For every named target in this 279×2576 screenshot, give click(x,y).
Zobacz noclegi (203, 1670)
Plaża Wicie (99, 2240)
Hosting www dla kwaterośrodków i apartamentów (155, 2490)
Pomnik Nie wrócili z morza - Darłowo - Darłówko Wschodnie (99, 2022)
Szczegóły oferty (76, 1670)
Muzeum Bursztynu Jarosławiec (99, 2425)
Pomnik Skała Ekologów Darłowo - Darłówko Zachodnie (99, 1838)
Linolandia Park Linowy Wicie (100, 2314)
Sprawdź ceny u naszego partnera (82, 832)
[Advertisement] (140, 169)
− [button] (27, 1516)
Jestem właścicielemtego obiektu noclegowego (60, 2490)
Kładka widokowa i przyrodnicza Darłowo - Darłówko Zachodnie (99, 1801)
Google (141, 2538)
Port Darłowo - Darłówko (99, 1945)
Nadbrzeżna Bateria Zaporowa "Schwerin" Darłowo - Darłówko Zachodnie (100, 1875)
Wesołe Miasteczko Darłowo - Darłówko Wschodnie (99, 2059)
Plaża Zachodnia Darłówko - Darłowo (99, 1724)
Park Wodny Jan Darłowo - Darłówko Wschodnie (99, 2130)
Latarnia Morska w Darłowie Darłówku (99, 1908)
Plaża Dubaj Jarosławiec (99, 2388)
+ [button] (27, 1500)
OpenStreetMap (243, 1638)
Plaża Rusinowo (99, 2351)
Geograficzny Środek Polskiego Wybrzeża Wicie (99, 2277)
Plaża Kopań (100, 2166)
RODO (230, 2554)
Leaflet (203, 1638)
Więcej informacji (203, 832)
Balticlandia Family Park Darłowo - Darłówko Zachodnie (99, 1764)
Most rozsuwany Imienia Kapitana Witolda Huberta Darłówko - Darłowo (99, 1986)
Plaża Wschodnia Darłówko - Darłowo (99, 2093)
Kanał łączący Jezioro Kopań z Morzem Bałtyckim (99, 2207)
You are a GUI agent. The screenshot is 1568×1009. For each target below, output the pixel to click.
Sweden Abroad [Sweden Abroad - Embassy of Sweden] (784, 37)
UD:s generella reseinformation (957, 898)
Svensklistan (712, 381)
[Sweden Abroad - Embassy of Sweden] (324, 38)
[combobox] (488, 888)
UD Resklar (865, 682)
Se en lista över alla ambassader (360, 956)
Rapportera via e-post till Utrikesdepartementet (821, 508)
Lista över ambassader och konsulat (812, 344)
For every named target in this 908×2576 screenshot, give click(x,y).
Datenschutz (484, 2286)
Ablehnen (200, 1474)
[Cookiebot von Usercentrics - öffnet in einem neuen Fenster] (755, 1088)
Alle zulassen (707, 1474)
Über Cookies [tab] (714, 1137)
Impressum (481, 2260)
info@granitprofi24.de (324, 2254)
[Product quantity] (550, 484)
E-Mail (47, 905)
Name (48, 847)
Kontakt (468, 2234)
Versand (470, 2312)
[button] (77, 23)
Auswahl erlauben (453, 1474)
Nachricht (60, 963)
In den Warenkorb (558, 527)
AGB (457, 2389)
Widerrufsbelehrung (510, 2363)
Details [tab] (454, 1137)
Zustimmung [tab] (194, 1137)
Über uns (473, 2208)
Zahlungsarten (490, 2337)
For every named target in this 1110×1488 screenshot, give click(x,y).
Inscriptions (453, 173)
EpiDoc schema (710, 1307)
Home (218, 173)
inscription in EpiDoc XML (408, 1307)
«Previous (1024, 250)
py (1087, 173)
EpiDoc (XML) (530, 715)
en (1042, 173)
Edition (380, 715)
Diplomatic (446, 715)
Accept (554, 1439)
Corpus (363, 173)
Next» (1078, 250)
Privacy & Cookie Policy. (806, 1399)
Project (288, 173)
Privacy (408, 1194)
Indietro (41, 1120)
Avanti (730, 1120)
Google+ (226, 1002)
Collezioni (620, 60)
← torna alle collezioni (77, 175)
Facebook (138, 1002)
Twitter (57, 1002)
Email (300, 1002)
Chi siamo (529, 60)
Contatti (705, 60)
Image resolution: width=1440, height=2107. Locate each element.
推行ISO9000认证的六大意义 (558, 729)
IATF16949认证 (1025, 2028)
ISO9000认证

++++++++

## Task requirements
Format the stretch of data from the line containing "For every named target in this 1110×1488" through the line containing "IATF16949认证 (1025, 2028)" as a Markdown table with two columns, No. and Line. Give each line its own numbered row and leave out any blank lines.

## Exercise solution
| No. | Line |
|---|---|
| 1 | For every named target in this 1110×1488 screenshot, give click(x,y). |
| 2 | Inscriptions (453, 173) |
| 3 | EpiDoc schema (710, 1307) |
| 4 | Home (218, 173) |
| 5 | inscription in EpiDoc XML (408, 1307) |
| 6 | «Previous (1024, 250) |
| 7 | py (1087, 173) |
| 8 | EpiDoc (XML) (530, 715) |
| 9 | en (1042, 173) |
| 10 | Edition (380, 715) |
| 11 | Diplomatic (446, 715) |
| 12 | Accept (554, 1439) |
| 13 | Corpus (363, 173) |
| 14 | Next» (1078, 250) |
| 15 | Privacy & Cookie Policy. (806, 1399) |
| 16 | Project (288, 173) |
| 17 | Privacy (408, 1194) |
| 18 | Indietro (41, 1120) |
| 19 | Avanti (730, 1120) |
| 20 | Google+ (226, 1002) |
| 21 | Collezioni (620, 60) |
| 22 | ← torna alle collezioni (77, 175) |
| 23 | Facebook (138, 1002) |
| 24 | Twitter (57, 1002) |
| 25 | Email (300, 1002) |
| 26 | Chi siamo (529, 60) |
| 27 | Contatti (705, 60) |
| 28 | Image resolution: width=1440, height=2107. Locate each element. |
| 29 | 推行ISO9000认证的六大意义 (558, 729) |
| 30 | IATF16949认证 (1025, 2028) |